# The Impagliazzo Hard-Core Lemma for the Mathematician

At the conference I was at last week, I was asked by a mathematician about the exact statement of the Impagliazzo Hard-Core Lemma, and whether I could state it without saying “algorithm.”

So I gave the following statement:

Theorem 1 (Impagliazzo Hard-Core Lemma — Basic Version) Let ${\cal F}$ be a class of boolean functions ${f: \{ 0,1 \}^n \rightarrow \{ -1,1\}}$, let ${g: \{ 0,1 \}^n \rightarrow \{ -1,1\}}$ be an arbitrary function, and let ${\epsilon,\delta>0}$ be arbitrary parameters.

Then at least one of the following conditions is true:

1. ${g}$ is globally well approximated by a simple composition of a few functions from ${\cal F}$.

That is, there are functions ${f_1,\ldots,f_k \in \cal F}$, ${k = \epsilon^{-O(1)} \cdot \delta^{-O(1)}}$ and a “simple” function ${h: \{ 0,1 \}^k \rightarrow \{ 0,1 \}}$ such that

$\displaystyle \mathop{\mathbb P}_{x \in \{ 0,1 \}^n} [ g(x) = h(f_1(x),\ldots,f_k(x)) ] \geq 1-\delta$

2. ${g}$ is locally almost orthogonal to ${\cal F}$.

That is there is a subset ${H\subseteq \{ 0,1 \}^n}$ of density at least ${\delta}$ such that for every ${f\in \cal F}$,

$\displaystyle \left| \mathop{\mathbb E}_{x\in H} f(x)g(x) \right| := \left| \frac 1{|H|} \sum_{x\in H} f(x) g(x) \right| \leq \epsilon$

The theorem has been strengthened in a couple of ways in work of Klivans and Servedio and Holenstein. The “complexity” parameter ${k}$ needs to be only ${O(\epsilon^{-2} \log \delta^{-1})}$ which is conjectured (or known?) to be tight, and the density of the set ${H}$ can be made ${2\delta}$, which is tight. In all proofs ${h}$ is really simple, being more or less a threshold function applied to the sum of the ${f_i}$.

Stating the result in this way (which is, of course, standard) raises a few questions that I find rather interesting.

Lower Bounds on ${k}$?

I don’t know if a lower bound on ${k}$ is known, but I think it’s helpful to see why the statement would be false if we tried to approximate ${g}$ with one function from ${\cal F}$ in the first case.

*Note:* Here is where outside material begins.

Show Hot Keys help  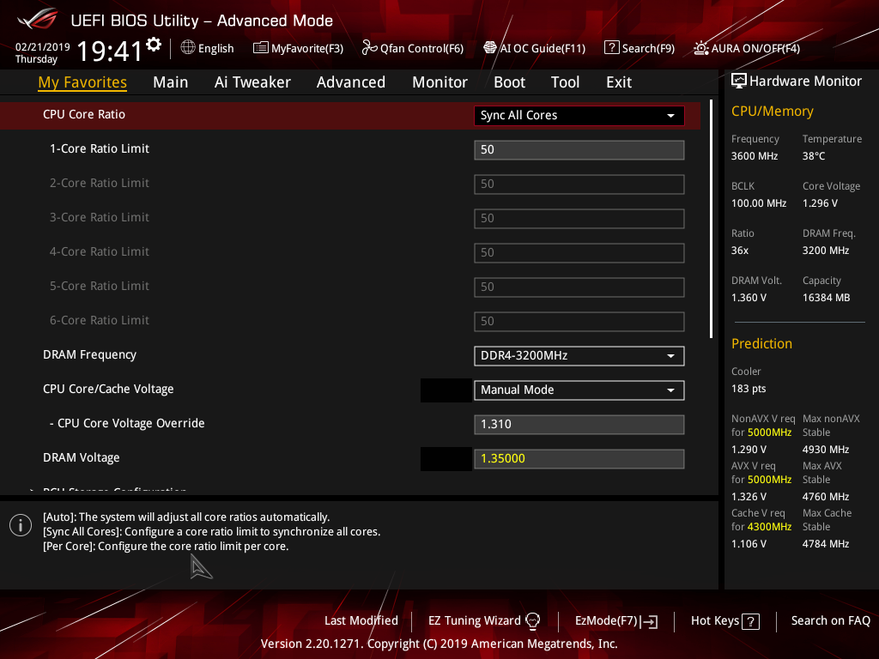pos(724,620)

Take ${g}$ to be a random function, pick an arbitrary partition of ${\{ 0,1 \}^n}$ into three subsets ${A_1,A_2,A_3}$, and define ${{\cal F} = \{ f_1,f_2,f_3 \}}$ such that ${f_i = g}$ on ${\{ 0,1 \}^n - A_i}$ and ${f_i= - g}$ on ${A_i}$. Pick ${\delta = .3}$. Now we see that there is no ${f_i}$ that agrees with ${g}$ on a ${\geq 1-\delta}$ fraction of inputs. On the other hand, no matter how we pick a subset ${H}$ of density ${.3}$ of ${\{ 0,1 \}^n}$, there is at least a function ${f_i}$ that agrees with ${g}$ on ${H}$ on at least a ${2/3}$ fraction of inputs. (Note that the sets ${H\cap A_i}$ are a partition of ${H}$, and at least one of the three must have size less than ${|H|/3}$.)

If I am not mistaken, this argument yields a lower bound ${\Omega(\log 1/\delta)}$ for constant ${\epsilon}$. How does one argue an ${\Omega(\epsilon^{-2})}$ lower bound?

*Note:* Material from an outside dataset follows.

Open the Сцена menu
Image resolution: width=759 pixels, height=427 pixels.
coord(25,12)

From Boolean Functions to Bounded Functions

When one abstracts complexity theory results as we have just done, as results about classes of boolean functions, usually the same proofs also give more general results about bounded functions, which correspond to probabilistic algorithms.

A scaling argument suggests that the analog of the Lemma for bounded functions would be that for every set of ${\cal F}$ of functions of ${f: \{ 0,1 \}^n \rightarrow [-1,1]}$, every function ${g: \{ 0,1 \}^n \rightarrow [-1,1]}$, and every parameters ${\epsilon, \delta >0}$, at least one of the following holds:

1. there are functions ${f_1,\ldots,f_k \in \cal F}$ and a combining function ${h}$ such that

$\displaystyle || g - h(f_1(\cdot),\ldots,f_k(\cdot)) || _2^2 = \mathop{\mathbb E}_{x \in \{ 0,1 \}^n} | g(x) - h(f_1(x),\ldots,f_k(x)) |^2 \leq \delta$

2. there is a subset ${H\subseteq \{ 0,1 \}^n}$ of density at least ${\Omega( \delta )}$ such that for every ${f\in \cal F}$,

$\displaystyle \left| \mathop{\mathbb E}_{x\in H} f(x)g(x) \right| := \left| \frac 1{|H|} \sum_{x\in H} f(x) g(x) \right| \leq \epsilon$

But this turns out to be false. Take ${g}$ to be a random function ${g: \{ 0,1 \}^n \rightarrow \{ 1/2 , 1 \}}$ and take ${\cal F}$ to be any class of functions and ${\epsilon,\delta}$ to be parameters such that (1) is not true even for large ${k}$ (for example, take ${\cal F}$ to be class of functions computable by ${n^3}$ size circuits and ${\epsilon,\delta}$ to be inverse polynomial in ${n}$); now note that taking ${g}$ has inner product at least ${1/2}$ with the constant-one function on every subset ${H}$.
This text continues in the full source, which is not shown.